Figure 36.5 Anterior (A) and right lateral (B) views of a virtually simulated radiotherapy plan for carcinoma of the cervix. The superior border has been extended superiorly to include the common iliac lymph nodes. The red (A) and green (B) delineated areas denote the planning target volume; the white rectangles represent the multi-leaf collimators used to shield organs at risk which do not need to be irradiated.

Images courtesy of Professor Peter Hoskin, Mount Vernon Hospital, Northwood.

Conventional radiotherapy

Conventional external beam radiotherapy uses bony landmarks to define the target volume for pelvic radiotherapy. A simulator film is obtained after the patient is aligned on the simulator couch using orthogonal lasers. Cross wires mounted in the light beam from the simulator define the size of the area to be treated, and anterior–posterior and lateral pelvic X-rays are obtained as permanent records. The clinician is able to identify areas where shielding can be applied to reduce dose to the organs at risk (Figure 36.6). As diagnostic X-rays have poor soft tissue resolution, the clinician must rely on information gathered from clinical examination and radiological investigations to determine the target volume. Studies have reported underdosing of the regional lymph nodes in up to 40% of patients using conventional radiotherapy. However, conventional radiotherapy planning still has a role in centres where access to CT planning software is restricted due to resource implications, in patients unable to fit into a CT scan machine due to gross obesity, and in palliative radiotherapy.

Figure 36.6 Anteroposterior (A) and lateral (B) X-rays of the pelvis showing the superior, inferior and lateral margins. The triangular areas are protected from the beam. The patient has had a lymphangiogram.

Intensity-modulated radiotherapy

Intensity-modulated radiotherapy (IMRT) is generally regarded as a significant advancement in the development of conformal radiotherapy. A major advantage of IMRT is the ability to generate PTVs which conform to targets which are concave in the plane of the incident beams, which is not possible with standard conformal radiation. This is achieved by using numerous non-coplanar beams of varying intensity to improve conformity to treatment targets whilst further reducing the dose to selected organs at risk. However, IMRT results in a larger volume of normal tissue receiving low doses of radiation; one of the concerns of IMRT is that, over a period of time, this may result in a higher incidence of secondary malignancies and other unwanted late toxicities.

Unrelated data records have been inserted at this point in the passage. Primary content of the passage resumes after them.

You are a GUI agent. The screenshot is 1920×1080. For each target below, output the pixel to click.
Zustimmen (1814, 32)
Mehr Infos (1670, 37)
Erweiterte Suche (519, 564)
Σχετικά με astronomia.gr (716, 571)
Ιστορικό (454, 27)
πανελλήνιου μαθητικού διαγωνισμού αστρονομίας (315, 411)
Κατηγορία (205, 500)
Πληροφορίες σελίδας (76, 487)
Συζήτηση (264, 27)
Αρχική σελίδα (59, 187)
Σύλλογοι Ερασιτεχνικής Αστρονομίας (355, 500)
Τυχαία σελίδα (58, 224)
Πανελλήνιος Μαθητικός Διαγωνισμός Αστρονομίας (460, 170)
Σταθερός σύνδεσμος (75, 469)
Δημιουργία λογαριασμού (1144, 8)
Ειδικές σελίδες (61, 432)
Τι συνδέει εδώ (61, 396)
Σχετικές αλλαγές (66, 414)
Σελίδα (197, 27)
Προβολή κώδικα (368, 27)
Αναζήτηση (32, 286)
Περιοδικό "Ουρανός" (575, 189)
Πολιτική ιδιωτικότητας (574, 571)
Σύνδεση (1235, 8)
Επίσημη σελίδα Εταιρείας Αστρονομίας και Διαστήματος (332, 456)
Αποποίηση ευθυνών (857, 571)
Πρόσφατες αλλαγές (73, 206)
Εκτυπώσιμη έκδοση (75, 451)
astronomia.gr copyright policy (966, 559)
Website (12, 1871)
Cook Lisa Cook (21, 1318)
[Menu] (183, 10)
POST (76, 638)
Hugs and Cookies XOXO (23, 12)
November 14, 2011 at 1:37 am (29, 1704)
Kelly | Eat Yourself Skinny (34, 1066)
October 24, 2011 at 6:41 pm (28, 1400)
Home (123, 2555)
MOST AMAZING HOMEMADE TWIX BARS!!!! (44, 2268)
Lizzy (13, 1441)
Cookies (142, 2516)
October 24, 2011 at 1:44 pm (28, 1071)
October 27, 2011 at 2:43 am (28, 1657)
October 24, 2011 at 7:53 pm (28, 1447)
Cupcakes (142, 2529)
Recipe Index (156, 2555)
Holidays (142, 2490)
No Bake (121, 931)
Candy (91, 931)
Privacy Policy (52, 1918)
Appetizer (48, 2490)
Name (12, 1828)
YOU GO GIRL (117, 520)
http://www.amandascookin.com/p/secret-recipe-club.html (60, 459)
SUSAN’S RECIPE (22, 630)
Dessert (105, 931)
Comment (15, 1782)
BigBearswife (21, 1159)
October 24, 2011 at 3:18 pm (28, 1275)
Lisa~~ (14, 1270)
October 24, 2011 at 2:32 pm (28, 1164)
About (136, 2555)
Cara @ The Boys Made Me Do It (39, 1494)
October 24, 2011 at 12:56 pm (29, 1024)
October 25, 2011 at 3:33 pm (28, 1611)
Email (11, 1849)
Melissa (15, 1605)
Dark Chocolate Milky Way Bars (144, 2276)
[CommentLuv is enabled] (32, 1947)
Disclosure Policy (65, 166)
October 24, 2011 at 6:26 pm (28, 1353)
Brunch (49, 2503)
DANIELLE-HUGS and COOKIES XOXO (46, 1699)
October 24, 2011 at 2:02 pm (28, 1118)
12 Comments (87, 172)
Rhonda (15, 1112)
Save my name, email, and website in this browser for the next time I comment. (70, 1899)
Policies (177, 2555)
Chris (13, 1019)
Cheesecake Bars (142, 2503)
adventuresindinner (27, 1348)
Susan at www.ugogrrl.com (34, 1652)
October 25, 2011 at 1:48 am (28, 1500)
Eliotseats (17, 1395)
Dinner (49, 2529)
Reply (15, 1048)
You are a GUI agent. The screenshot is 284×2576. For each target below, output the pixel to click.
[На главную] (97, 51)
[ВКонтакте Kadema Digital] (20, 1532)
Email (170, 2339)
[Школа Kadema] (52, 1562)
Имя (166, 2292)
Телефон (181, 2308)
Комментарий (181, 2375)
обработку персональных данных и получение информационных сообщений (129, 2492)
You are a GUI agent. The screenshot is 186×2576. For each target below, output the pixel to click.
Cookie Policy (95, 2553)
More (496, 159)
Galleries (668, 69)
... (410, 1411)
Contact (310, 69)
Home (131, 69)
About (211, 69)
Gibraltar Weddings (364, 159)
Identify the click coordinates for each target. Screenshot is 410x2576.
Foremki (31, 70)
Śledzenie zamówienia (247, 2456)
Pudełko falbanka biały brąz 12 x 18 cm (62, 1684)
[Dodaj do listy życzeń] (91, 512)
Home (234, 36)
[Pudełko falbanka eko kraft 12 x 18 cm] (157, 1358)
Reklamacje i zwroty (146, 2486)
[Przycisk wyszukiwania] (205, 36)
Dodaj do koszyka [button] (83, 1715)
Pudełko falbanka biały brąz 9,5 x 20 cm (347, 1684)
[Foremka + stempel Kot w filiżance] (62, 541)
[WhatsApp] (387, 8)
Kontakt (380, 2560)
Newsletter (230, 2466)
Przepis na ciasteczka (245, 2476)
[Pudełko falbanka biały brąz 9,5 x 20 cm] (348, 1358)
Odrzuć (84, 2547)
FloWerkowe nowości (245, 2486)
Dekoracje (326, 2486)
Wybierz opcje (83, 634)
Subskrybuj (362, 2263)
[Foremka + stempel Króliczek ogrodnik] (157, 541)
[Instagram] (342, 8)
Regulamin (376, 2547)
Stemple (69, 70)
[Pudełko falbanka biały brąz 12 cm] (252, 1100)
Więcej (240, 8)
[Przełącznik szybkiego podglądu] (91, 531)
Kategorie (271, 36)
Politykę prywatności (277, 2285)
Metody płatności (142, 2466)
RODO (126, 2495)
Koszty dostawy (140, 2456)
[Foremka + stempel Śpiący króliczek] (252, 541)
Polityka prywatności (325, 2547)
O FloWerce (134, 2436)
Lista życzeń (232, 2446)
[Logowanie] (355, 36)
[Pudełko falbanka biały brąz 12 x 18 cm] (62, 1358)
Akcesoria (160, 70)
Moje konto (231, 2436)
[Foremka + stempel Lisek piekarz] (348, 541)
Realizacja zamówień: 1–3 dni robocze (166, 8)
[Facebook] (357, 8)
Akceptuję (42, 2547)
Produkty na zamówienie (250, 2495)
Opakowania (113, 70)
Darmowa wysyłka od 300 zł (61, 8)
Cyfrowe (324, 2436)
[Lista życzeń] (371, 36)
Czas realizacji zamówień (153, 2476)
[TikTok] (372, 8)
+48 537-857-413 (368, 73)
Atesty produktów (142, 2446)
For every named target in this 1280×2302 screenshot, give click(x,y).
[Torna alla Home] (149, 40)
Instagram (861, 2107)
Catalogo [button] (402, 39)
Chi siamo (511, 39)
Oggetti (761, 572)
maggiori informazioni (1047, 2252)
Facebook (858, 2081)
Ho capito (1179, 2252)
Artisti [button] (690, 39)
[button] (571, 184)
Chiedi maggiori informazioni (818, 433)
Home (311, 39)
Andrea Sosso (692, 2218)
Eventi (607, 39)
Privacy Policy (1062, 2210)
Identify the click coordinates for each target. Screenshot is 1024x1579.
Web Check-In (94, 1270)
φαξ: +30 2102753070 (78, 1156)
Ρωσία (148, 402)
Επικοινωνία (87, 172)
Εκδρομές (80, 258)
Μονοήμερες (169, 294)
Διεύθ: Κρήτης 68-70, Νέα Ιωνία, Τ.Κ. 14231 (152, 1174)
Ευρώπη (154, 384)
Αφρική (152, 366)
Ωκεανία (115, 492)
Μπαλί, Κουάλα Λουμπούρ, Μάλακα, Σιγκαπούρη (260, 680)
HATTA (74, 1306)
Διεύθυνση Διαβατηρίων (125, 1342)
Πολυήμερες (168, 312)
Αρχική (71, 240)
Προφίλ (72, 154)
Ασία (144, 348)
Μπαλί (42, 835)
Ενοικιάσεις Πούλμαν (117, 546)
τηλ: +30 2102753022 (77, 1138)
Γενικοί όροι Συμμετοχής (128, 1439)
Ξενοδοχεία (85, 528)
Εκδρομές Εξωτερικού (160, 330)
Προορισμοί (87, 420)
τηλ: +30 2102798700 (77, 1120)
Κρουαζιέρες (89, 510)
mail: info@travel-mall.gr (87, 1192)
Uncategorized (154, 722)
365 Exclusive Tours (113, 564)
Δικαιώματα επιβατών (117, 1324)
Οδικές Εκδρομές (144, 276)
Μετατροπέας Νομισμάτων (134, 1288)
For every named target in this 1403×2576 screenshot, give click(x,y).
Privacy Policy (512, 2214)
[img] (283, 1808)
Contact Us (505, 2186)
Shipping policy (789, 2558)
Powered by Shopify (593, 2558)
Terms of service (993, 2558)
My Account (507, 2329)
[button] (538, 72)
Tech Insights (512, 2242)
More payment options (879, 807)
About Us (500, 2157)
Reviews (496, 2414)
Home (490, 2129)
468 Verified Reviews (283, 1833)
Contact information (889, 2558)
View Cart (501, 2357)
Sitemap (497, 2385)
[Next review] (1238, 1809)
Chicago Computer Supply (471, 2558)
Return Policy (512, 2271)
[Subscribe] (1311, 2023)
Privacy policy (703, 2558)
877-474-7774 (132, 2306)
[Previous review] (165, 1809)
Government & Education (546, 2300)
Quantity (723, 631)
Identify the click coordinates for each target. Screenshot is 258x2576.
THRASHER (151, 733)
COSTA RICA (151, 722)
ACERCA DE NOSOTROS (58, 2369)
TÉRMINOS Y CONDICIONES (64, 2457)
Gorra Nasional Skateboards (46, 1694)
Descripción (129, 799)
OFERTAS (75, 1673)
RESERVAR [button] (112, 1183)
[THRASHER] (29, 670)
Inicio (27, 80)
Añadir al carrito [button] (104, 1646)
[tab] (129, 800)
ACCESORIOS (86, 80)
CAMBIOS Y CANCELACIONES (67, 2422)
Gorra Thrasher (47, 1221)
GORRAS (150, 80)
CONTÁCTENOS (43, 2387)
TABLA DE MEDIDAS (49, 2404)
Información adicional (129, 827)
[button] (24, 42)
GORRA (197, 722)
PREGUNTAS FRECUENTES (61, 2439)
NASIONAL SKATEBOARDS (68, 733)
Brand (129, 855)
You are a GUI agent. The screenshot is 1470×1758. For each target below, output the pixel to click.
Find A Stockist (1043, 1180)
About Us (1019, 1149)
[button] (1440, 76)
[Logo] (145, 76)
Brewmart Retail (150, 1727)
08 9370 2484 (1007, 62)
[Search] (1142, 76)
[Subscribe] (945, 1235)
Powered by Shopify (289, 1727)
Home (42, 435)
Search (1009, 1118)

IMRT may be inverse- or forward-planned. In inverse-planned IMRT, the clinician specifies the dose constraints within the patient and an inverse-planning algorithm computes the beam modulations required to produce the specified dose distribution. A number of planning cycles may be required to produce an ‘optimized’ dose distribution. Forward-planned IMRT utilizes a limited number of non-coplanar beams of different weighting to deliver a more conformal plan. An additional advantage of IMRT is that it is possible to allocate different dose targets within a single treatment volume by a process called ‘simultaneous integrated boost IMRT’.

A number of studies investigating the role of IMRT in cervical and endometrial cancer have been published in the literature. The majority are single-centre retrospective analyses involving fewer than 100 patients.